BEGIN Passage to read

Tuesday 24 October 2017

Linda's star turn

Despite sharing her home with 22 rescued dogs, singer and 'You're A Star' judge Linda Martin keeps her two-acre garden and vegetable plot in shape and full of colour

Linda in her garden
Linda in her garden

Dermot O'neill

Singer and TV presenter Linda Martin is passionate about gardening. She has a big, two-acre garden in north Dublin which has she lovingly developed over the past 20 years and which she shares with no fewer than 22 dogs that she has rescued.

There's a Yorkshire Terrier called Missie, a big mongrel called Donovan, who loves the tractor, "and all sorts in between, including two collies, a huge German Shepherd and a Rottweiler", says Linda.

"I love my garden and I could spend day and night in it. I find it so restful, it is a therapy in itself," she continues.

"The soil is very heavy and sticky, with a high clay content. This soil was used to line reservoirs, so that gives you some idea of what it's like -- very oily."

Linda has worked very hard at improving the soil by incorporating organic compost and horse manure. She thickened the dense hedge so her dogs couldn't escape, and she has woven Hawthorn and native species through it. If a gap appears, she fills it in with plastic coated wire. "The dogs never make a run for it, they are too happy here," she says with a smile.

It is a fragrant garden with wild woodbine (honeysuckle), lavender and flox. There are lovely splashes of colour, including Potentilla -- a shrub that delivers great pops of colour in yellow, orange, pink or apricot.

"I used to have two horses and I still have a supply of well-rotted horse manure, which is absolutely brilliant," says Linda.

Linda has developed a small vegetable and herb garden, and this is the one area that the dogs don't have access to. "I used to have two French bulldogs called Oberon and Puck and, sadly, one of them scratched his cornea on a thorn, so you really have to be careful about what you plant if you have dogs.

END Passage to read
BEGIN Provided information

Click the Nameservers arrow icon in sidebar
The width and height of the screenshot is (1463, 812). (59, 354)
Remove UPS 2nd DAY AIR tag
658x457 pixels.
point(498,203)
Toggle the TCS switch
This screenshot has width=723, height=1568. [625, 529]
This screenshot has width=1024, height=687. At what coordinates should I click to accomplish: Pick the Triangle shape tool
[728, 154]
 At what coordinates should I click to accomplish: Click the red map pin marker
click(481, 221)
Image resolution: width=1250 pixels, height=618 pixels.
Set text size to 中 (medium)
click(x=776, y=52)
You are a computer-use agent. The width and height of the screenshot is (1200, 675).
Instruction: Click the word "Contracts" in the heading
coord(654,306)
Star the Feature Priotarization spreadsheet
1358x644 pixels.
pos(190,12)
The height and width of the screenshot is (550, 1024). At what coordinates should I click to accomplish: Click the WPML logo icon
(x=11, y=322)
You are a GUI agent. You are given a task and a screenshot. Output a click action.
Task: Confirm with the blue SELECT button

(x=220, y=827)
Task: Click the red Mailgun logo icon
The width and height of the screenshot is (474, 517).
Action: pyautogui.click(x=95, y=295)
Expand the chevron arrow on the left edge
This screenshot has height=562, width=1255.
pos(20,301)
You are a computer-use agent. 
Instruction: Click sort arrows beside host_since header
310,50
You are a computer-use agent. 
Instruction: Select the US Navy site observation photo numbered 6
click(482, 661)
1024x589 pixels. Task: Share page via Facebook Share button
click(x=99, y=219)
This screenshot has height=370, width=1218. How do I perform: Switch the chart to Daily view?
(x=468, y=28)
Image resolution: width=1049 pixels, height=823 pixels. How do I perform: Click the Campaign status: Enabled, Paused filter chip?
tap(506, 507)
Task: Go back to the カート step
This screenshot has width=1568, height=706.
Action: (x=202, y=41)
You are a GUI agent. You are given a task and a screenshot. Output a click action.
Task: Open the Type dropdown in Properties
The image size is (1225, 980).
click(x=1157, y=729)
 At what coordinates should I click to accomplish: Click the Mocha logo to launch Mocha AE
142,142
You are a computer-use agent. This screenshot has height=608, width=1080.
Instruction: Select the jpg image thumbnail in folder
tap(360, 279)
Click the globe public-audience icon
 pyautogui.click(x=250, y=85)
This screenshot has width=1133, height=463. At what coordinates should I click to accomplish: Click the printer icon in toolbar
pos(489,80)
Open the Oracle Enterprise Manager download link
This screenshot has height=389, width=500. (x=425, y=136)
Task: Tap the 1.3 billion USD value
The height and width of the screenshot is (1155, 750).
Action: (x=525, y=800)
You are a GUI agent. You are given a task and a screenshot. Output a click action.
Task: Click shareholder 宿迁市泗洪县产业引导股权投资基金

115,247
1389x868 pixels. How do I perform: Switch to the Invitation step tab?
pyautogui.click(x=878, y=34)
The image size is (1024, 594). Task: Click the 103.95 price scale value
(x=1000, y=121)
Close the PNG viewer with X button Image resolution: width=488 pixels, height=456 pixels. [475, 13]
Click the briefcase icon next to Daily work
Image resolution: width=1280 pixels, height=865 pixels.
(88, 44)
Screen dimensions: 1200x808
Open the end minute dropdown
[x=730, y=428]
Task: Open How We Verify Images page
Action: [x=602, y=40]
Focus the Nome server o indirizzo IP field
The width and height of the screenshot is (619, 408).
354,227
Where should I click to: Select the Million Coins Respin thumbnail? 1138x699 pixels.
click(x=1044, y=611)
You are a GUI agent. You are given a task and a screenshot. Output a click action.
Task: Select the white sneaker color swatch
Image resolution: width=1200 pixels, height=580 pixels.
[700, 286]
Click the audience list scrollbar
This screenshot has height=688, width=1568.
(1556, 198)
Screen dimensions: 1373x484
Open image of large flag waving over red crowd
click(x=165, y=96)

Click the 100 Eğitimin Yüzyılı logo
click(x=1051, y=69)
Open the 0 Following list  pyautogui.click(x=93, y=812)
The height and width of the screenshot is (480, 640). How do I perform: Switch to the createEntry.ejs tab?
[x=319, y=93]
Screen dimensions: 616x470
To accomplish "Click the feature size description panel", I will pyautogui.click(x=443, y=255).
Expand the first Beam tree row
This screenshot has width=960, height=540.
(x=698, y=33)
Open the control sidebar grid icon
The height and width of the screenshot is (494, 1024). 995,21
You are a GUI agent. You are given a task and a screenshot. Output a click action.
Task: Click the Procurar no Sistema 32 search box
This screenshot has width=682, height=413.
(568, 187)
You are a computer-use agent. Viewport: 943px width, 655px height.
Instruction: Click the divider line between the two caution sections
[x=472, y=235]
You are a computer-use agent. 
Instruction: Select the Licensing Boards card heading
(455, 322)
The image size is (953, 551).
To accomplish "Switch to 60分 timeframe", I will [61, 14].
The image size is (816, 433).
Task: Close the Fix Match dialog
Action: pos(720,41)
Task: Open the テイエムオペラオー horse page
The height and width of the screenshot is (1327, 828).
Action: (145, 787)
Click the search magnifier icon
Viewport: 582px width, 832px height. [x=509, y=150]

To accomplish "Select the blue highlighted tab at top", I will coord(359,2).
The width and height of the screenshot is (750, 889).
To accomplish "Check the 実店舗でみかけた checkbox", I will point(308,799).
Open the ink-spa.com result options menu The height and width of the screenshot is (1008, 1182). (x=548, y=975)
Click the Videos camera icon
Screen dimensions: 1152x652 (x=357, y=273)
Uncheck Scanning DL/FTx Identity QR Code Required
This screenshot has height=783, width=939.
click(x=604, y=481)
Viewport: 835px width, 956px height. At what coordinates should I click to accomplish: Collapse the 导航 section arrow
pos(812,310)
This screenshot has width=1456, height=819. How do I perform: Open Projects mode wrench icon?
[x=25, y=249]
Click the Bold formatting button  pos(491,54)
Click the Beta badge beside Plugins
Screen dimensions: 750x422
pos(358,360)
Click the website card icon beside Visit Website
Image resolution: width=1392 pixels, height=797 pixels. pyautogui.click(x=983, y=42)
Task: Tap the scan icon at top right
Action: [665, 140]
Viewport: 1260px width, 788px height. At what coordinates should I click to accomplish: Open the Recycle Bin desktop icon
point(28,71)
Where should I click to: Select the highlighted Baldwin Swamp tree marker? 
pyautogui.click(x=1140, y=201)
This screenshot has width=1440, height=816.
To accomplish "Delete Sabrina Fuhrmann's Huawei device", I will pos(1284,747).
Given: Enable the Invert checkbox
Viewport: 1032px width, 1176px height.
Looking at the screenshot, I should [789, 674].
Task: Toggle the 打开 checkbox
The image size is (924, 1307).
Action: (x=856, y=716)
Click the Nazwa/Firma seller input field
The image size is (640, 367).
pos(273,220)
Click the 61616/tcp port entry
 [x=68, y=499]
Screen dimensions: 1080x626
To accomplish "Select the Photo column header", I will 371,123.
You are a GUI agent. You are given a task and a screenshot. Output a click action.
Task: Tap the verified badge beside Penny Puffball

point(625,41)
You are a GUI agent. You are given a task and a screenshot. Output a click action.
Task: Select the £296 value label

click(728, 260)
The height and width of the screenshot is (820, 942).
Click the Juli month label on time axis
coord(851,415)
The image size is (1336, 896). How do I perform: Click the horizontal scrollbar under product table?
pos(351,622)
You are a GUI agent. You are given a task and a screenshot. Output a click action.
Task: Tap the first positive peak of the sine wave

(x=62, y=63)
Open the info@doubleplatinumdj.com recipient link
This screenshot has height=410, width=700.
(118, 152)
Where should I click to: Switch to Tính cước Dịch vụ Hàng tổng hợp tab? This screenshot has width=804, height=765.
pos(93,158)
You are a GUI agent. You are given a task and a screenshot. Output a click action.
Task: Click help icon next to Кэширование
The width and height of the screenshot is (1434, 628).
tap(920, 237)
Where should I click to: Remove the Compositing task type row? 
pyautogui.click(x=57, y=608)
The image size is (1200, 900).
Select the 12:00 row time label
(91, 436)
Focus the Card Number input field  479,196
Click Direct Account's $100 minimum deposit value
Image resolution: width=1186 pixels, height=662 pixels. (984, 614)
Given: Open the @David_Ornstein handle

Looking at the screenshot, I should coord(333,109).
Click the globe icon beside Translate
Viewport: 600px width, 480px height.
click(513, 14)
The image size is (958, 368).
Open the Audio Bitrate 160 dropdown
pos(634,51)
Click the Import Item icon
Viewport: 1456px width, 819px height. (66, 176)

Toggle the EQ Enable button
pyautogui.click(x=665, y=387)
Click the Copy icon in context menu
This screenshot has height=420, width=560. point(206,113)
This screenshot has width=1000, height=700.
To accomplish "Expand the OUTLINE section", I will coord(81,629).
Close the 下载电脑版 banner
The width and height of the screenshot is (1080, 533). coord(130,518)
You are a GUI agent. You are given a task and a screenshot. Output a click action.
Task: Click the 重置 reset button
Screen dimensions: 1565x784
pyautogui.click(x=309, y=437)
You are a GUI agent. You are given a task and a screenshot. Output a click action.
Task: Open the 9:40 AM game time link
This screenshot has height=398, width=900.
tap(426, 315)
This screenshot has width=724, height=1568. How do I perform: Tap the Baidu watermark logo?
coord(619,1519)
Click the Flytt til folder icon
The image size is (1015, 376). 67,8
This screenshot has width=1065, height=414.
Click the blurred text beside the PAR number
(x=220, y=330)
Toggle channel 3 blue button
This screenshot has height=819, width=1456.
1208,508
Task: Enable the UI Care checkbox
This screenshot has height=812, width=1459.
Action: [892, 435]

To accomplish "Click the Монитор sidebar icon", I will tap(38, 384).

END Provided information

Things to do
A. According to the article about Linda Martin's garden, what has Linda used to improve her heavy clay soil?
B. Copy the article about Linda Martin's garden word for word, starting with "Tuesday 24 October" and going on through "she has rescued.".
C. Pick up the article about Linda Martin's garden after its final sentence and keep writing.

Results
A. Organic compost and horse manure.

B.
Tuesday 24 October 2017

Linda's star turn

Despite sharing her home with 22 rescued dogs, singer and 'You're A Star' judge Linda Martin keeps her two-acre garden and vegetable plot in shape and full of colour

Linda in her garden
Linda in her garden

Dermot O'neill

Singer and TV presenter Linda Martin is passionate about gardening. She has a big, two-acre garden in north Dublin which has she lovingly developed over the past 20 years and which she shares with no fewer than 22 dogs that she has rescued.

C.
"When they were puppies they used to eat the flowers off my tulips, because they loved colour. They didn't eat the leaves, just the flowers, so I scolded them and they got the idea."

The flowering display in Linda's garden includes Lady's Mantle, or Alchemilla mollis, which looks fantastic when planted beside old roses and perennials. It blooms in late spring and through the summer, seeding itself and creating a pale-green haze of fluffy flowers.

Linda has a lovely flowering Olearia, also called Daisy Bush. It usually comes in white but I can recommend the variety 'Henry Travers', which is a very beautiful mauve colour. It is harder to get but well worth shopping around for.

Having a big family of dogs to look after with her partner Ronan does not present a problem for her beloved garden. "It is the cold that kills plants here, not the dogs. Last winter was very cold and I lost a few things in the garden. When choosing plants, I go for tough things that will survive. I couldn't go for anything delicate that the dogs would trample over."

The two-acre site would be daunting for most, but Linda has a ride-on mower and cuts the grass in no time. "I tend to pick an area of the garden to work on and I find that the easiest way to operate.

"I'm a great believer that if you are a beginner at gardening, you should ask keen gardeners for advice; that way, you will learn more," she adds.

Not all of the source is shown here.